Chavez also threatened to maintain a military seizure of the independent Caracas police force -- even though the Supreme Court ordered the government last month to restore the department's autonomy. Troops seized the force in November.
Chavez accuses police -- who report to an opposition mayor -- of brutally repressing his supporters during protests and allegedly killing two supporters Jan. 3.
Police say Chavez street thugs instigate the violence.
The police "will stay under (military) seizure," Chavez said, "because there are groups of assassins -- truly subversive groups -- that break the law with a police uniform and weapons. That must not be allowed."
In Washington, the Bush administration was talking with other nations in the Americas on ways to end the strike, White House spokesman Ari Fleischer said Friday.
"We remain deeply concerned about the deteriorating situation in Venezuela," Fleischer said. Asked about a possible U.S. role in a breakthrough, he said, "An electoral solution is the direction the United States sees."
The general strike has caused a sharp decline in Venezuelan exports to the United States, which normally average 1.5 million barrels daily. Government opponents, including the nation's largest labor union and business chamber, are demanding Chavez resign if he loses a nonbinding Feb. 2 referendum on his rule.
But lack of funding and disorganization in Venezuela's elections council could dash opposition hopes.
"Technically, logistically, it's impossible to hold the referendum on February 2," said Romulo Rangel, one of five council directors. "There is no clear leadership within the board, which means nobody is leading the activities."
Chavez says Venezuela's constitution permits only a binding referendum on his presidency halfway into his six-year term, or August.
Opponents stage daily street marches and urge tax evasion to force Chavez's resignation. Negotiations led by Cesar Gaviria, secretary general of the Organization of American States, have made little progress.

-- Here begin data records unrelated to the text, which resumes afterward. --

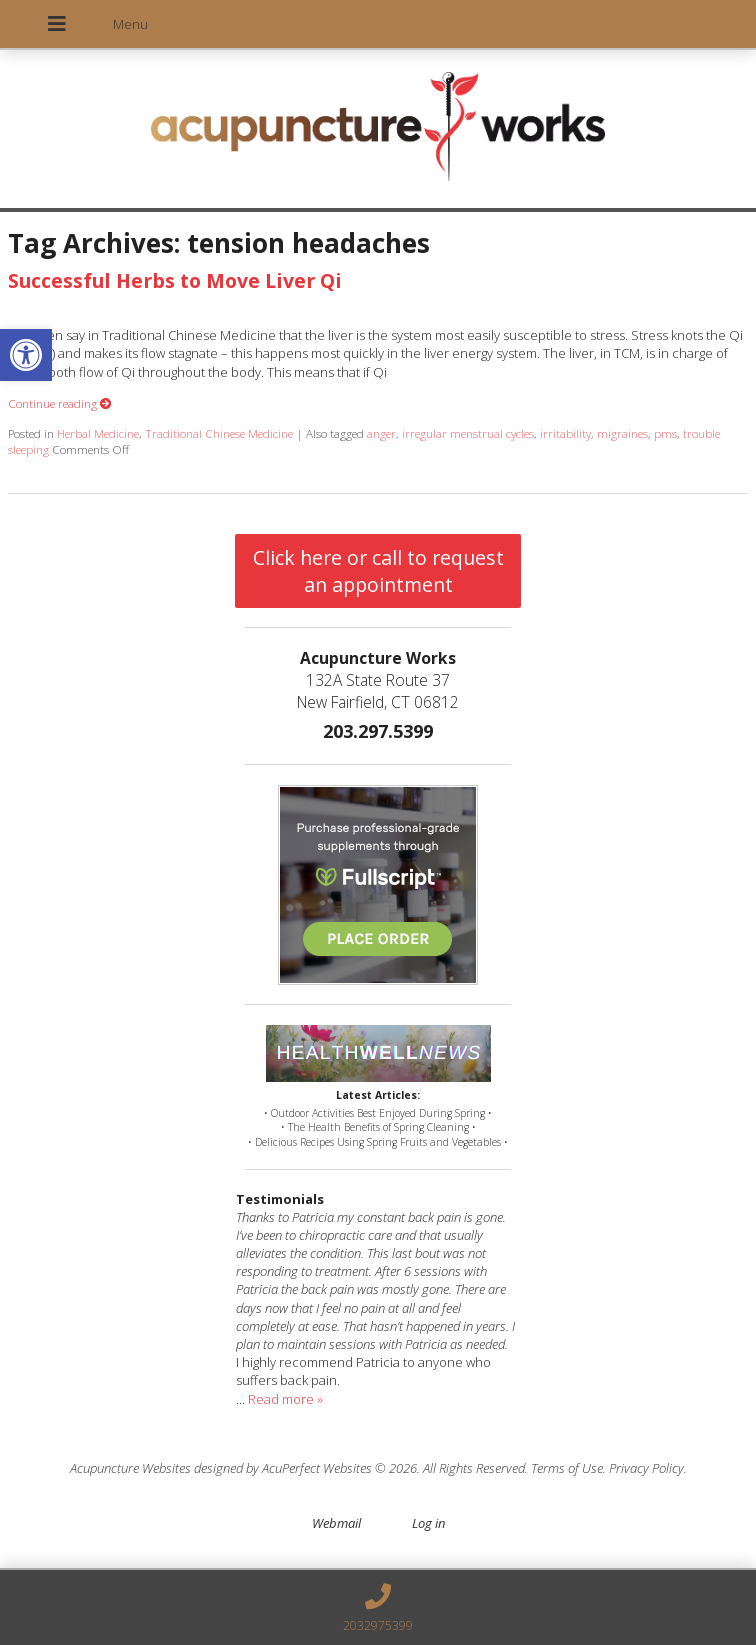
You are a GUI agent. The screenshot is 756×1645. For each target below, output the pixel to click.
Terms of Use (567, 1468)
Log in (428, 1523)
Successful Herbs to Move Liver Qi (175, 280)
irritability (565, 433)
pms (665, 433)
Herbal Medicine (98, 433)
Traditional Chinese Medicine (219, 433)
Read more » (285, 1399)
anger (381, 433)
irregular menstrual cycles (468, 433)
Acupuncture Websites (130, 1468)
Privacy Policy (646, 1468)
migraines (622, 433)
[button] (26, 355)
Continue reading (60, 403)
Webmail (336, 1523)
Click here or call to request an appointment (378, 571)
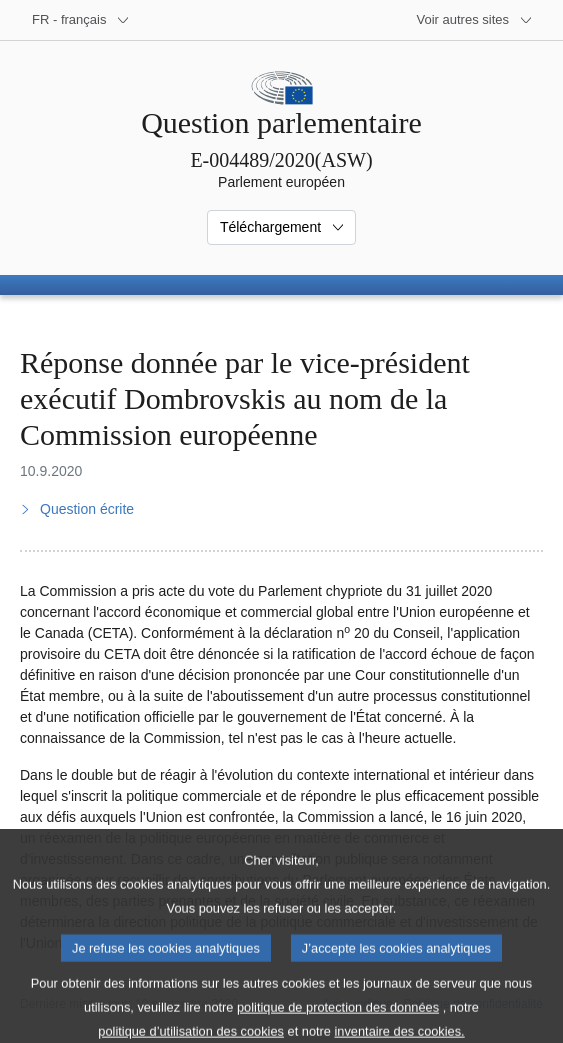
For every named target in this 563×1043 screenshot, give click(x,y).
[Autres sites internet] (475, 20)
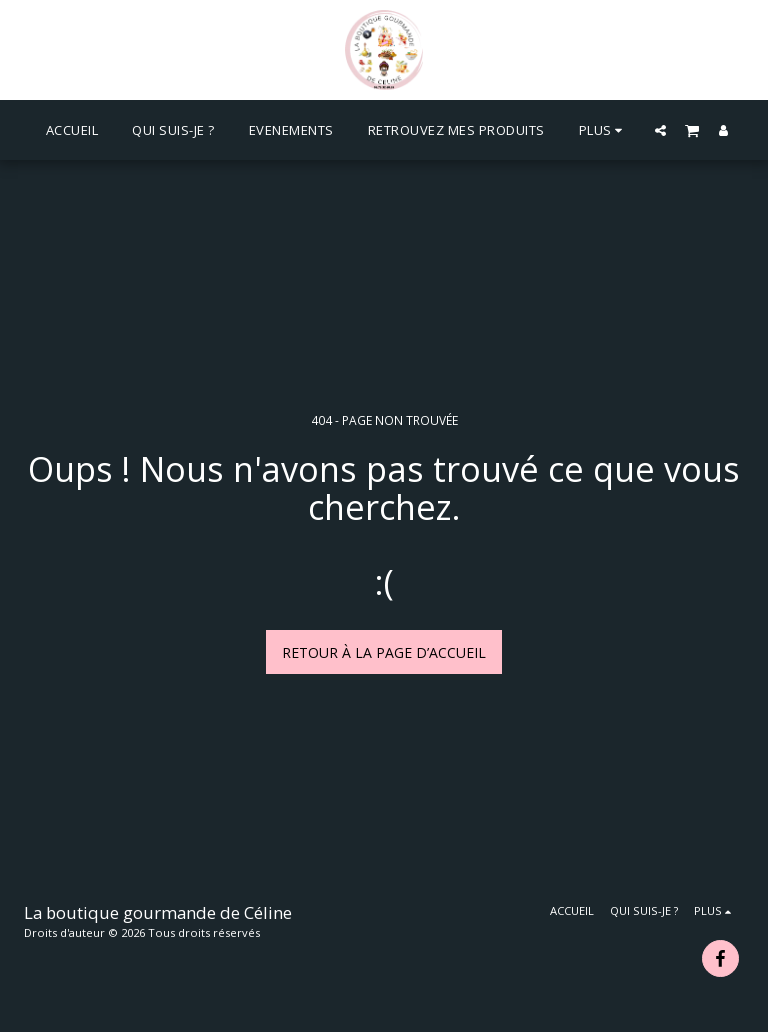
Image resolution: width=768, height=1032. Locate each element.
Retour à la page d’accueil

Venezuela runs out of petrol again
www.theage.com.au
Saturday 11 January 2003, 12:05PM
Oil-rich Venezuela again ran out of petrol, further stoking tension as bank employees walked off the job for a second day in support of a 40-day-old strike that has throttled the petroleum sector.
The potentially explosive crisis has caused international concern, notably on oil markets, and US authorities said they were considering new initiatives aimed at breaking the deadlock between the government and the opposition.
The strike has mainly targeted the vital oil sector, crippling crude output, processing and shipments, and forced the world's fifth-largest petroleum exporter to import petrol.
The imports helped ease critical shortages for about a week, but huge lines again formed outside Caracas service stations, even though many ran out of petrol and new deliveries were uncertain.
Banks and supermarkets also shut down for a second day running, in a move that mainly affected the eastern areas of Caracas, considered a stronghold of the opposition that is seeking to force President Hugo Chavez from office.
Numerous schools also were closed, which the United Nations Children's Fund (UNICEF) denounced as a violation of children's right to education.
The crisis has also been marked by a series of violent incidents, including the use of firearms during clashes between supporters and foes of the leftist-populist president that left two people dead and dozens injured so far this year.
A fragmentation grenade was reportedly hurled at the residence of the Algerian ambassador after the North African country agreed to help Chavez restart the crippled oil industry.
The attack coincided with reports that Algerian technicians had arrived in the Paraguana refinery complex, the world's largest and among the installations severely affected by the strike.
Because it cut petroleum exports to a trickle, the strike has sent oil prices soaring in recent weeks, causing serious concern in the United States, which prepared for possible war with Iraq.